White collars, red blood: In The Belko Experiment, American rat racers become guinea pigs in a deadly social experiment. Suddenly trapped within the remote Columbian office building where they put in their 9-to-5 every day, these 80 desperate desk jockeys are instructed by intercom to kill or be killed—to eliminate their coworkers in a timely fashion or risk having their heads remotely detonated one by one. Is this the setup for a grim death-match thriller? Or does it promise something cheekier, a scathing satire about how truly cutthroat corporate culture can be? The Belko Experiment, written by James Gunn (Guardians Of The Galaxy) and directed by Greg McLean (Wolf Creek), never entirely decides how seriously it wants to take its premise. And so it stakes an uncomfortable middle ground. You may think of Dilbert one minute, the Nuremberg defense the next. No, really.


The movie peaks during its opening stretch, which unfolds with a certain psychological plausibility. Finding themselves locked inside their workplace by a series of iron shutters that slam down over every door and window, the staffers of the Belko Corporation don’t instantly turn violent. In fact, they don’t even start offing each other right when the threat becomes real—which it to say, when a few employees are randomly sacrificed, their skulls blown open by the supposed “tracking devices” implanted in them by corporate. Instead, the bloodshed grows slowly out of polite discussion, snowballing from the coldly logical reasoning of company COO Barry (Scandal’s Tony Goldwyn). His chilling rationalizations are challenged by the film’s moral compass and voice of reason, Mike (John Gallagher Jr., doing another loose variation on The Office’s Jim Halpert, who he previously mimicked for three seasons on Aaron Sorkin’s The Newsroom).

The Belko Experiment fills its company directory with a sprawling cast of familiar faces and game character actors; at times, it uses the performers’ recognizability against the audience, subverting expectations. (Surely, the star of one of cinema’s most notorious serial-killer stories has been cast as the most vicious character, right?) The closest point of reference here is probably the Japanese cult favorite (and Hunger Games precursor) Battle Royale. But that movie played more extensively with the existing relationships among its unwilling combatants, who shared classrooms instead of cubicles. Belko hints at first that it might treat its carnage like an extension of office politics, but beyond making upper management the cold-blooded aggressors—with Scrubs alum John C. McGinley as the most remorseless of the lot, a budding psychopath in a tie and button up—the opportunity is largely blown. At a certain point, we could just be watching strangers kill each other.

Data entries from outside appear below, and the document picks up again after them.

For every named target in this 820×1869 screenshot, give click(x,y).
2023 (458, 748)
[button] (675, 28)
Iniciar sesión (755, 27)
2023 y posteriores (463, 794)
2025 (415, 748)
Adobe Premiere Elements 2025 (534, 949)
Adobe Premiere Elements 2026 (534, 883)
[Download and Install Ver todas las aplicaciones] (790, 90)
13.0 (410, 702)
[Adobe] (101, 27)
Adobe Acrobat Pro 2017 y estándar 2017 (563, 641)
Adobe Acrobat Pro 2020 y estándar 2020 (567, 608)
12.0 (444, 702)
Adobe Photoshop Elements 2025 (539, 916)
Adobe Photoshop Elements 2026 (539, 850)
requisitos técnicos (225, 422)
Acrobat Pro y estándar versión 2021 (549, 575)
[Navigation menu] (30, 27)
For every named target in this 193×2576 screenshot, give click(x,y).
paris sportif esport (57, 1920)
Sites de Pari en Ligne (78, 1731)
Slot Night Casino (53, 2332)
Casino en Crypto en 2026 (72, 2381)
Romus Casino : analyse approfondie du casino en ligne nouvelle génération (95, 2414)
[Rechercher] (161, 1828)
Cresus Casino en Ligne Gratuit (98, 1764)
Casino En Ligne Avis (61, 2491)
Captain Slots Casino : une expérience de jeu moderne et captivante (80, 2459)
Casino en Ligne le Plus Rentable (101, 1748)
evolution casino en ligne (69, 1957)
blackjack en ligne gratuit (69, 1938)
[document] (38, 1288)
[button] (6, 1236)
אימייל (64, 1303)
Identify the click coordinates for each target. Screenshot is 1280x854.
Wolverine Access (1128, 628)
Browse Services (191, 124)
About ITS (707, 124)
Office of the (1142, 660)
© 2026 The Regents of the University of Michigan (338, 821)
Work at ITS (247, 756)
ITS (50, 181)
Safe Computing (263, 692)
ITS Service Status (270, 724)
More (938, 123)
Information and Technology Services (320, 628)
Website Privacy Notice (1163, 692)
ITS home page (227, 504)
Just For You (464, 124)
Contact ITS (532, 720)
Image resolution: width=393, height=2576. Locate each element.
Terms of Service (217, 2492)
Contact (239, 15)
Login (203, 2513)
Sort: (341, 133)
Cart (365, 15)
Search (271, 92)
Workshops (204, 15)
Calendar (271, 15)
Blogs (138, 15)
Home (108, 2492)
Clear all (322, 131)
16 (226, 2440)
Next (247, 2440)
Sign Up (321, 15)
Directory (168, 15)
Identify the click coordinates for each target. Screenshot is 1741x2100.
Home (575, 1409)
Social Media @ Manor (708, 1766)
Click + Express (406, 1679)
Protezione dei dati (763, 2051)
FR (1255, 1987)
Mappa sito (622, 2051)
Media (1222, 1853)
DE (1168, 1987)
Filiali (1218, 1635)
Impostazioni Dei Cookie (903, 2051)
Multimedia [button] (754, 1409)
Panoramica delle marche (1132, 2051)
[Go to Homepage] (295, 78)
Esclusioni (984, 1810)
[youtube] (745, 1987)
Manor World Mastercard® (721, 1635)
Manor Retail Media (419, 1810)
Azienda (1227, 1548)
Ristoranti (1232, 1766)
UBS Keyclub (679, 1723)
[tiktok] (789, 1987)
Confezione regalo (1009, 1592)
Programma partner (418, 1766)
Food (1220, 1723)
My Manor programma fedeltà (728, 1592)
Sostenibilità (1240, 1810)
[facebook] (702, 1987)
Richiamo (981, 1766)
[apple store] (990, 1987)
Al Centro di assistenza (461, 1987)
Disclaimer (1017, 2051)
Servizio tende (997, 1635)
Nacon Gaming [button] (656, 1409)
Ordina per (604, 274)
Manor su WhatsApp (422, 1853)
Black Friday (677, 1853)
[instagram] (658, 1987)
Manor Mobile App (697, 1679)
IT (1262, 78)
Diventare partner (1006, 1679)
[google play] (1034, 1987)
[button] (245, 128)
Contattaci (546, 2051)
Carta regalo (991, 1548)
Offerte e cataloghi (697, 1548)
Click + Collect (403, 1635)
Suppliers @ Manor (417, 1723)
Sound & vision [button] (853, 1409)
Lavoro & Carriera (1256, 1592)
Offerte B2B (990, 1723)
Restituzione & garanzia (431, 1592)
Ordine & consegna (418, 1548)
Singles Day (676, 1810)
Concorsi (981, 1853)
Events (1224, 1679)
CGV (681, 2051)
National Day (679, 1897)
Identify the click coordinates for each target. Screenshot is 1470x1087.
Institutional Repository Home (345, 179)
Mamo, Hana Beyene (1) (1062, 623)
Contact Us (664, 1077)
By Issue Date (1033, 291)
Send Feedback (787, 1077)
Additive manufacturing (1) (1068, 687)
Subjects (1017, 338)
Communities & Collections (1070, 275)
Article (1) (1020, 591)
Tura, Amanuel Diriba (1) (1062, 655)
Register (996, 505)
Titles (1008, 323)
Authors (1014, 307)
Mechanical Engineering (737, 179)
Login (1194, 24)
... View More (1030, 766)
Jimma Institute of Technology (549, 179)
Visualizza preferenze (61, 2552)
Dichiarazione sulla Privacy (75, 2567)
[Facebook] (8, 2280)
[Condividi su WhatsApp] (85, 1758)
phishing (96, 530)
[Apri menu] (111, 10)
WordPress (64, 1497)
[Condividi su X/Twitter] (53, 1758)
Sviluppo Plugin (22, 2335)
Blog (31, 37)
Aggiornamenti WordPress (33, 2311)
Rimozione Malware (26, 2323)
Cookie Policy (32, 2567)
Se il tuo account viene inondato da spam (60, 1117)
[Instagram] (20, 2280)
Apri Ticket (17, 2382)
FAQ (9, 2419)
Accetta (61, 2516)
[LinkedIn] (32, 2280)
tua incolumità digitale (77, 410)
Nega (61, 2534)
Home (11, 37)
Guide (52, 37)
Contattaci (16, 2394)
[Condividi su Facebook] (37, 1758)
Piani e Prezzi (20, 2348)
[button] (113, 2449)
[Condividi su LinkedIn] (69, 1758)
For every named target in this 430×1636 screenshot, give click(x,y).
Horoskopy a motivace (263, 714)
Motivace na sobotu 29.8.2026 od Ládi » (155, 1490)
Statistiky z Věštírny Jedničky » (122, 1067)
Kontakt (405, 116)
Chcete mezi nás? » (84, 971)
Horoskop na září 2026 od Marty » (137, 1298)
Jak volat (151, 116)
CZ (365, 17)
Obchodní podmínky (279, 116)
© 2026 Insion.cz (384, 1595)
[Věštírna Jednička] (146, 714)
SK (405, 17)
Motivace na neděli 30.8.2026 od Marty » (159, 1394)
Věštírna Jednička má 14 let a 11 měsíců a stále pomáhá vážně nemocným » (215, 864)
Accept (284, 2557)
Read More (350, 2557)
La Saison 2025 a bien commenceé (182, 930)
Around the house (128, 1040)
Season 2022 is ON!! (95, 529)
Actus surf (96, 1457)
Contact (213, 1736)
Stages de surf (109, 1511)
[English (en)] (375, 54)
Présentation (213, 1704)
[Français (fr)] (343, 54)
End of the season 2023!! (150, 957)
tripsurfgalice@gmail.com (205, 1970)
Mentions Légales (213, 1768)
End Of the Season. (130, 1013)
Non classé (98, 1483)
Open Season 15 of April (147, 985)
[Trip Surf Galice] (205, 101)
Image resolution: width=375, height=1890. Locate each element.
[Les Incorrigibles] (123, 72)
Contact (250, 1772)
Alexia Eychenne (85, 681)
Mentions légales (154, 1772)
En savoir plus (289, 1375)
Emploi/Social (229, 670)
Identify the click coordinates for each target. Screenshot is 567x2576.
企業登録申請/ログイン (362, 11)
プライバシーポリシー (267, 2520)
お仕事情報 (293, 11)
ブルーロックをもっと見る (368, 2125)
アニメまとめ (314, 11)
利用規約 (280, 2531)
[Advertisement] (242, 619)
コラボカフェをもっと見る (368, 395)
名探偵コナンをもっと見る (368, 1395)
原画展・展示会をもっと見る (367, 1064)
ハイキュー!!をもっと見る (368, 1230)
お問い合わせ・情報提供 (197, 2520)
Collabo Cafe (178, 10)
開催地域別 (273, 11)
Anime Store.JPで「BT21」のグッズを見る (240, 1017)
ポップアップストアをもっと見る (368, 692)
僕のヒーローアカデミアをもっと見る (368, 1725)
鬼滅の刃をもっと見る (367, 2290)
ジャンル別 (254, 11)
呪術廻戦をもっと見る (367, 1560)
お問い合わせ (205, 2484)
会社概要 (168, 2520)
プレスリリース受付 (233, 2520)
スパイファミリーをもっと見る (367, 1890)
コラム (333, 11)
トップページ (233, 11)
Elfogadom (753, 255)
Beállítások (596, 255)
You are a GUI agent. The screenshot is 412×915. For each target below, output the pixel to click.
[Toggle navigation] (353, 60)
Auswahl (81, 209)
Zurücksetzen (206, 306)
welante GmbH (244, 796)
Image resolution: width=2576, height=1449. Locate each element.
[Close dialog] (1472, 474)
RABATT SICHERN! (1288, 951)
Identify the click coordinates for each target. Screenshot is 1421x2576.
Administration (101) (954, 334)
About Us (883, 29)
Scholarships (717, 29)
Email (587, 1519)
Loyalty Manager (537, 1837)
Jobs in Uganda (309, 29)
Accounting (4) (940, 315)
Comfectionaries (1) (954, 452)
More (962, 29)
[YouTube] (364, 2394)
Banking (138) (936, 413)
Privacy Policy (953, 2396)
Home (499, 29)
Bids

Is it an uneasy collision of sensibilities that keeps the movie from settling on a consistent tone? Gunn, who wrote the screenplay years ago, specialized in a much nastier breed of genre fare before getting scooped up by Marvel; his tendency to treat sudden, hideous death as a dark punchline (see Super, or the Dawn Of The Dead remake, which he also wrote) gets a big workout in Belko’s periodic strings of exploding noggins. McLean, by contrast, tends to play extremity nightmarishly straight. Consequently, The Belko Experiment teeters between “fun,” gory brutality and a more seriously disturbing variety—the latter epitomized by the film’s centerpiece, a chillingly organized process of elimination that echoes mass shootings and historic Final Solutions in equal measure. After that crucible, who’s really in the mood to see someone get their face bashed in with a tape dispenser?